Look, if you want to be strong, the easiest thing to do is go to the gym. If after two hours pushing yourself through everything you are smiling while drenched in sweat, you know you're on the path to Valhalla. Wheymen. If you find it uncomfortable and unfulfilling, that's not a thing you're really passionate about.

If you think deep value or distressed investing is your calling, you better go read Moyer's Distressed Debt Analysis and the Houlihan Lokey case, start attending conferences like the CBS VIP and HBS Investment Conference, and showing up at your school's best club's weekly meetings. If that jazzes you up and you happily skip beers and Xbox for the night-time club meetings and all the prep you put into your stock pitch, cool, you're discovering it really is a passion.

If tennis looks cool, you can join your school's intramural or club team. If you get really tired of huffing it half an hour across campus to the courts four times a week, and you never really feel like spending a couple hundred on a decent racket, you've got the proof in the pudding. It doesn't matter enough to you.

I like to learn by doing. The things I'm most passionate about were pretty self-evident: I happily prioritized spending time and money on them.

Failure:

Life is going to beat you up. Everyone experiences failure in some way. The kid you may be most jealous of -- tall, good frame, attractive, smart, rich parents, great school, popular -- has gotten rejected or ghosted by girls, waitlisted at his top choice school, dinged after an interview, you name it.

You should be confident in the lessons you unlock. The only time you shouldn't be is if the lesson was clearly wrong - because you screwed it up. Or if you forgot the lesson and didn't live in light of it. Don't be insecure. Look at each new failure as an opportunity to round out your inventory of lessons. Add another book to the shelf. If you stick with it, you'll eventually be more likely to succeed than fail if for no reason other than that you've eliminated so many errors that were part of your native behavior.

Competition:

The most high-performing people I know are highly competitive - but with themselves.
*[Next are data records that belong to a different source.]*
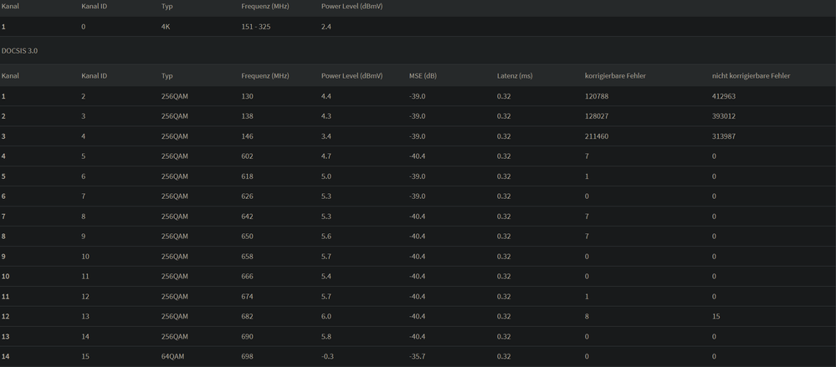Click the frequency 602 cell

click(x=247, y=156)
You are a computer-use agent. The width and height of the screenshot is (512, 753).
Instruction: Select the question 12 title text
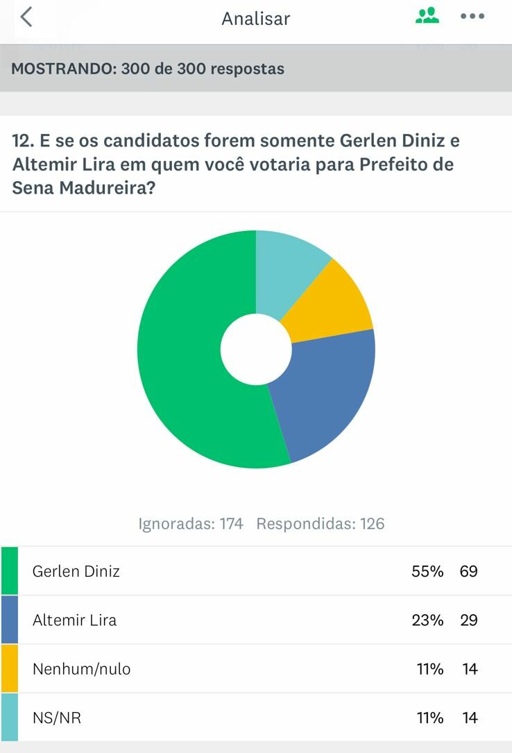click(x=236, y=164)
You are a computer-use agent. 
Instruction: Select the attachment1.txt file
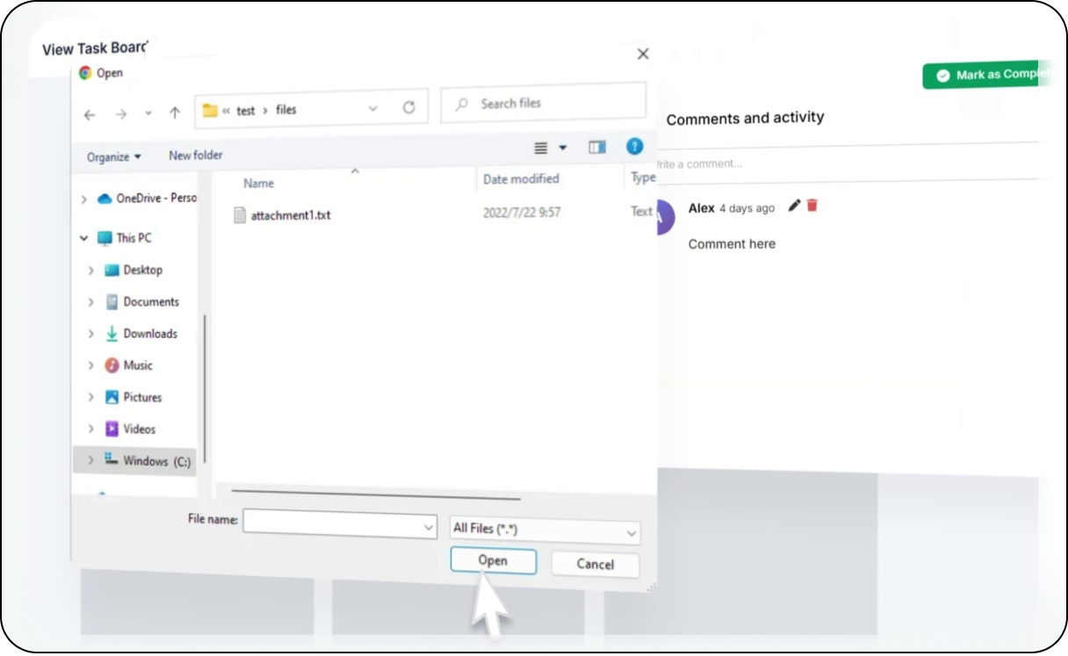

My approach is that it's way less about me versus the other guy and way more about me versus worse me. Worse Me loves to play Xbox all day long and eat four steaks in a row. That guy will be unhealthy and unproductive.
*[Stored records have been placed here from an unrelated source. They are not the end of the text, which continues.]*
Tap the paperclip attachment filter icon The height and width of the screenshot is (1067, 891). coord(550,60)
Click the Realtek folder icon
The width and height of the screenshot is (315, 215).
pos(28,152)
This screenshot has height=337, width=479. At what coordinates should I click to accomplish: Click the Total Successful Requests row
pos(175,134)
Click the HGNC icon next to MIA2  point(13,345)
The man I want to be is diligent, disciplined, reliable, thoughtful ... and I could go on for hours.

In situations that are zero-sum, my personal stance is that I'm not interested in the other guy losing. I'm interested in and committed to pulling the best performance out of myself so I win.

You need to decide your own style. People can't tell it to you for you.

Yes, it's highly beneficial to have strongly refined and well-developed interpersonal skills. When you need to work with someone, you don't want it to be a rusty tuning session. You want it to be a well-rehearsed symphony, all your thoughts and actions combining to work well with your colleague. Natural, not forced.

If you can marry that with a healthy sense of competition based in the idea of excellence, you're probably in great shape.

I am permanently behind on PMs, it's not personal.
 

This is really great stuff - I'll definitely be thinking hard about this before my analyst stint begins this summer. Your points on addressing insecurity were particularly reassuring and I can pretty easily see the connection to understanding past failures as well. Another thing you spoke about in your initial post was about the differences between a sponsor and a mentor and given the background I described above that's definitely something I have thought hard about since alumni aren't usually around at the firms I have interned at and will be joining full-time. Could you walk through the situation you began to understand the difference between the two in? I understand anonymity is important, so if not, could you talk through how you have gone about deepening those relationships in the past? I believe at my new firm there's someone who I could develop a relationship with such that I could count him or her as a sponsor if I play my cards right. Thanks again for doing this!

 

You wrote that you think differently. So, why did you choose PE over HF? . In HF you’ll be around smart, ambitious, creative, somewhat quirky people that have hard edges. The whole point in HF is to think differently from the crowd (or at least think u do) and come up with complex ideas.

 

Somewhere buried earlier in this thread I quoted a comment I made a few months back. I think that's what you're referring to. I don't have much more I could say about it.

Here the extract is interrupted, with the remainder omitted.